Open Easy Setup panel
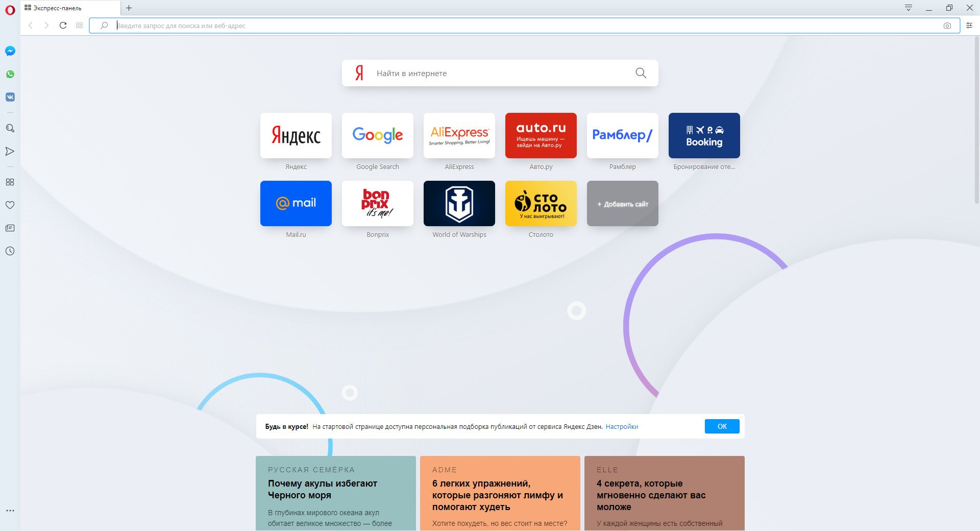Screen dimensions: 980x531 click(x=969, y=26)
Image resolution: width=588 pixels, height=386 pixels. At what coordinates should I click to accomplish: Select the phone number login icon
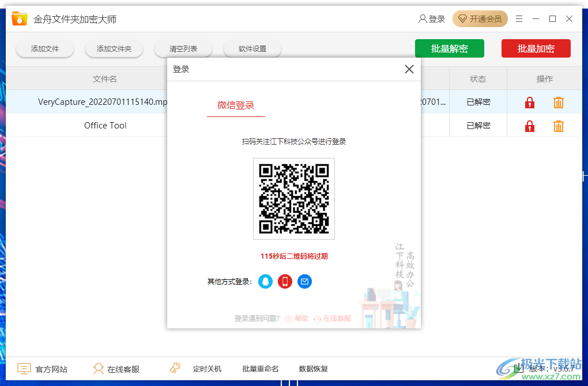[285, 281]
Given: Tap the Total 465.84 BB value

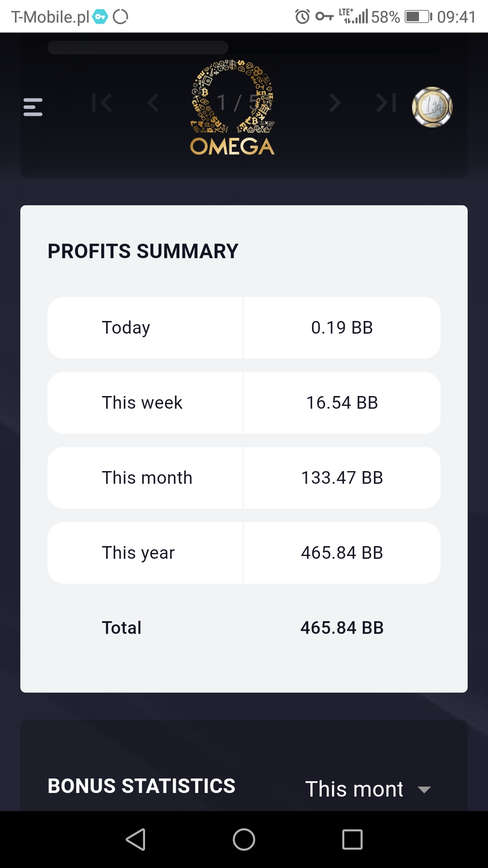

____________

Exercise description » A word-for-word copy of the records above is needed, pictures excluded.

Result of the task »
Open Easy Setup panel
Screen dimensions: 980x531 click(x=969, y=26)
Image resolution: width=588 pixels, height=386 pixels. At what coordinates should I click to accomplish: Select the phone number login icon
[285, 281]
Given: Tap the Total 465.84 BB value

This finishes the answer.